Seeing the papers on the table, I glanced at Xu Jinyi who was seriously starting to make the papers, and also started to make the papers in my hand.

The Chinese test is easy and simple, but difficult and difficult, especially for the big homework question, I lose a lot of points every time.

Conceiving the content of this composition, I glanced at Xu Jinyi, who had already written half of the composition. I saw that others were already writing, and I was a little anxious. I thought I was writing too slowly, so I started to make up composition.

At the end of the compilation, I felt that the topic was off topic, so I finished the composition. It happened that there were still 5 minutes to hand in the paper, so I was in time.

I didn't dare to look at Xu Jinyi, so I kept staring at the paper on my desk until the bell rang and the teacher closed the paper, and my nervous heart calmed down a little.

"Thank you." Xu Jinyi returned the pen to me, with a faint smile on the corner of his mouth, forcing my heart to keep beating.

"No..." Before I finished speaking, several classmates from his class surrounded Xu Jinyi, chatting and laughing.

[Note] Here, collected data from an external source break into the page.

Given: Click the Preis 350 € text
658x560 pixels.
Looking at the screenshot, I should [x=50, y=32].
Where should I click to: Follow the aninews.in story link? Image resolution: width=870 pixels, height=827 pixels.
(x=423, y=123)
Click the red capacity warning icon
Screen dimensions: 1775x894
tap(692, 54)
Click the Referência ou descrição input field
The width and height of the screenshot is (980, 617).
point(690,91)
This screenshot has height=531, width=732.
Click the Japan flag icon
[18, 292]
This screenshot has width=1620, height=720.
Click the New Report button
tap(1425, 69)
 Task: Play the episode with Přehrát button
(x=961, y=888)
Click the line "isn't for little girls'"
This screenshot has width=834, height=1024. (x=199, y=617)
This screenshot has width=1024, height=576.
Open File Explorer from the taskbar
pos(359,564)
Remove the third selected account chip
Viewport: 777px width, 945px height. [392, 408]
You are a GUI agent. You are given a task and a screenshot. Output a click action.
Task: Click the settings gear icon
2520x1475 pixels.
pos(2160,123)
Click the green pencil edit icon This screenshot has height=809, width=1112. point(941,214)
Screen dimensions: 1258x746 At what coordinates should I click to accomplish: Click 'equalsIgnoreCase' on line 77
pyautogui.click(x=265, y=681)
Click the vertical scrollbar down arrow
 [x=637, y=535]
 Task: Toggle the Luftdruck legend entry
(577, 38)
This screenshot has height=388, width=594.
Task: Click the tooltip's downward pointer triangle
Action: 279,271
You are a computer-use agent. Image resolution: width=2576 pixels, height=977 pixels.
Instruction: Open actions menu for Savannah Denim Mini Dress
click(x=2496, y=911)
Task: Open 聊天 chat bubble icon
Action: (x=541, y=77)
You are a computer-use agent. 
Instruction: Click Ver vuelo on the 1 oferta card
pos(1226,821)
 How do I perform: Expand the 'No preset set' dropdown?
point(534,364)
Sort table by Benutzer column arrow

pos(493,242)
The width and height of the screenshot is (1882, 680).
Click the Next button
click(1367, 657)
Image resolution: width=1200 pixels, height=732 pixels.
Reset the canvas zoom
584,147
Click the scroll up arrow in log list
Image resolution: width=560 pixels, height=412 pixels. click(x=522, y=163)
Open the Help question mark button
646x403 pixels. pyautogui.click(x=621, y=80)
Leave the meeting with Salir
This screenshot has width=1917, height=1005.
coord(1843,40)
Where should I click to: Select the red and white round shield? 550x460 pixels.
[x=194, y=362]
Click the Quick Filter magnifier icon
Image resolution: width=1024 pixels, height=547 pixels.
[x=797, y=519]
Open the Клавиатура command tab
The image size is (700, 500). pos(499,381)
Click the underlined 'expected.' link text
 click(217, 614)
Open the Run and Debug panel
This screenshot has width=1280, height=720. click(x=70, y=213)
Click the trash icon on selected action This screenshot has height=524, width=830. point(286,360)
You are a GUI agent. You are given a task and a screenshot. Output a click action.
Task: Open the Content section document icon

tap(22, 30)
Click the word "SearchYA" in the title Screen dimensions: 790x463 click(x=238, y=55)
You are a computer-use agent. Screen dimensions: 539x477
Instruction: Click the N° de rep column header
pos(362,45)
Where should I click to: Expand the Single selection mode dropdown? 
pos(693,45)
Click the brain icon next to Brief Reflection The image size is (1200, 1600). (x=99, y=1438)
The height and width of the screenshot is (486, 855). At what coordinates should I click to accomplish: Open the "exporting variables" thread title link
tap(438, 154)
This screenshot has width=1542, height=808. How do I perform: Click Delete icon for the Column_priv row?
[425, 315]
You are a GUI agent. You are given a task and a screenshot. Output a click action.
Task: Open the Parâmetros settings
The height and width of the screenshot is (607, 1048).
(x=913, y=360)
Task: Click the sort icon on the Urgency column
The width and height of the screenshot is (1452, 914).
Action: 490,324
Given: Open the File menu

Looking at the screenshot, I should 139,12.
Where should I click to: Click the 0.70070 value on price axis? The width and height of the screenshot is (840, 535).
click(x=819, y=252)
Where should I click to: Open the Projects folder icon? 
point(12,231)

My "it's okay" fell silent.

Xu Jinyi casually packed his schoolbag and left with his classmates, and if I want to meet him again, I guess I have to wait until the afternoon exam.

I silently picked up the pen that Xu Jinyi had used, without any thought, only thinking that if we met on the street one day in the future, we would be just passers-by.

In the afternoon exam, Xu Jinyi didn't say a word to me, that's right, he doesn't know me, so how could he talk to me.

I am just a passer-by in his life, how could he put his extra attention on me, isn't that my delusion?

But in my heart, Xu Jinyi is not a passer-by in my life, he left me a beautiful scenery.

In the next two days of the exam, I took the exam with an inexplicable feeling of discomfort.

Xu Jinyi looked very relaxed after every exam, and my irritability was obviously in contrast to him.

After the two-model exam this time, he and I didn't have any intersection again.